弊社のLINE公式アカウントより、『赤色アルマイトを剥離して、ブロンズアルマイトにしたい』とご相談がありました。

LINE公式アカウントからのお問い合わせなので、写真も簡単に送ることができるため、写真も送ってくださいました。

この写真のように大きさがわかるように写真を撮ってくださると、すぐに見積もりもお伝えしやすいので、非常に助かります。

『色調に色味がありますか?』というご相談もありましたので、弊社で持っているブロンズの染料の色見本の写真をお送りして、確認していただきました。

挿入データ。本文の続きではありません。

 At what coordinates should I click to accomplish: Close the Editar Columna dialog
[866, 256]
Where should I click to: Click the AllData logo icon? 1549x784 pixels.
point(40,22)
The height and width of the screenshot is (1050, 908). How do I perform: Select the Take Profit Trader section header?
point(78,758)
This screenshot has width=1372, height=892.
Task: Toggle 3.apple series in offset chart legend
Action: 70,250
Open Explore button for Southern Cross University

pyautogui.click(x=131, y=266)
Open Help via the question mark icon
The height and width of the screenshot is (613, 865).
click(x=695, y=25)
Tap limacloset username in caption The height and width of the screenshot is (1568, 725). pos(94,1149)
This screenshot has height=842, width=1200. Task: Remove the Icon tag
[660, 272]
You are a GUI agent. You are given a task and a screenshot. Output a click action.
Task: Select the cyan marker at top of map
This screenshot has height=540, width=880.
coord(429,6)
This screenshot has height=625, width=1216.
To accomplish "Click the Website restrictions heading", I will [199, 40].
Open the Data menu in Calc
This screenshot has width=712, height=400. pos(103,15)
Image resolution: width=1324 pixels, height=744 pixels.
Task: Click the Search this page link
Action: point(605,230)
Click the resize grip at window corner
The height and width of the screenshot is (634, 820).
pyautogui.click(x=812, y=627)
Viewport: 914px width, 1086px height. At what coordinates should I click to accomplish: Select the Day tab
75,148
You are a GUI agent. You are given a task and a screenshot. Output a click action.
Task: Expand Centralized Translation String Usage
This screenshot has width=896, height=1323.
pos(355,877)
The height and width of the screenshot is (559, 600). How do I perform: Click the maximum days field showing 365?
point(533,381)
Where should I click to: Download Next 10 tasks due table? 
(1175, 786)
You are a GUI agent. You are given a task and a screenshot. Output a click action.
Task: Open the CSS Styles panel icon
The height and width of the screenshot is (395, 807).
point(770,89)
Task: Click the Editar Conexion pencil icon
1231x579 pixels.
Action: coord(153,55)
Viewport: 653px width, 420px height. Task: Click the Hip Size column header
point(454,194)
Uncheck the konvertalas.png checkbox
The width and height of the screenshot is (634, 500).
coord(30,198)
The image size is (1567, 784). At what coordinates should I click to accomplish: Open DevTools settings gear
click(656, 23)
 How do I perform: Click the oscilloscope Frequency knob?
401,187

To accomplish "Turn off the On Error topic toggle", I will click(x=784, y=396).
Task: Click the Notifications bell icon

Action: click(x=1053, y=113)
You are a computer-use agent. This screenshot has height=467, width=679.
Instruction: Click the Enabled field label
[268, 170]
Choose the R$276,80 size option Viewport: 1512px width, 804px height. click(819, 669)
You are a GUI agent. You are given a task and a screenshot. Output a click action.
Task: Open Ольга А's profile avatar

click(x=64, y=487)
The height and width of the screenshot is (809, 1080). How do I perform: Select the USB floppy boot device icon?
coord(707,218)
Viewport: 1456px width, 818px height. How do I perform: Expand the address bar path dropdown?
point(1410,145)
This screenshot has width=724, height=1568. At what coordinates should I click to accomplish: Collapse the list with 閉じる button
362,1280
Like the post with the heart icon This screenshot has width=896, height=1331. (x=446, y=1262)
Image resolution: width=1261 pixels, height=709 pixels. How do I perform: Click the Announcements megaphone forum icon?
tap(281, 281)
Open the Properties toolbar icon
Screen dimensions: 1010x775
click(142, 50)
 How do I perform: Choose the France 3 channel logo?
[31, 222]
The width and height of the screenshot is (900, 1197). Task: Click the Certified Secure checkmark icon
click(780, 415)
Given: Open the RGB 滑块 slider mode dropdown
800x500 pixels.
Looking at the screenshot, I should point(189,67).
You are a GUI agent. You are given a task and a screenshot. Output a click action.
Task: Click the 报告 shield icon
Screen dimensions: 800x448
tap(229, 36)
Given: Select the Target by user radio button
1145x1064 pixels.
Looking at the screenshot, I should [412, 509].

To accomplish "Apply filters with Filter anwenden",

『一番右側の色調は、薄いため、真ん中よりも左側の色調に仕上げてほしい』ということでしたので、その範囲内で染色するようにして作業を進めていきます。

1.赤色アルマイトの剥離

今回の製品は、一部レーザーで彫刻されている部分があります。
赤色アルマイトを施した後に、レーザーで文字の縁取りを彫刻してあります。
この彫刻の跡は、アルミニウム素地に掘られているため、アルマイトを剥離して再加工したとしても残ってしまいます。

早速、製品表面を脱脂処理して、表面の油分を除去していきます。

脱脂処理

1つだけの部品ですので、ステンレス製のフックに製品を引っ掛けて、手作業で剥離作業を行っていきます。
55℃に加温された脱脂剤に製品を5分間浸漬したあと、水で脱脂剤を洗い流します。

苛性ソーダ剥離

脱脂が完了したら、40℃に加温された苛性ソーダ溶液に製品を入れてアルマイト皮膜を剥離していきます。およそ1分ほどでアルマイト皮膜が剥がれますが、表面にスマットと呼ばれる汚れが残った状態になりますので、脱スマット液に浸漬し、スマットを除去して綺麗なアルミニウム表面にします。

脱スマット

少し穴の中に赤色の染料が残っている感じがありますので、再度苛性ソーダ溶液に浸漬して、剥離をしていきます。
完全に、ここでアルマイト皮膜を除去しておかないとアルマイト皮膜が残っている部分などが後で剥離してしまったり、白く残ってしまったりする場合がありますので、剥離作業は丁寧におこなう必要があります。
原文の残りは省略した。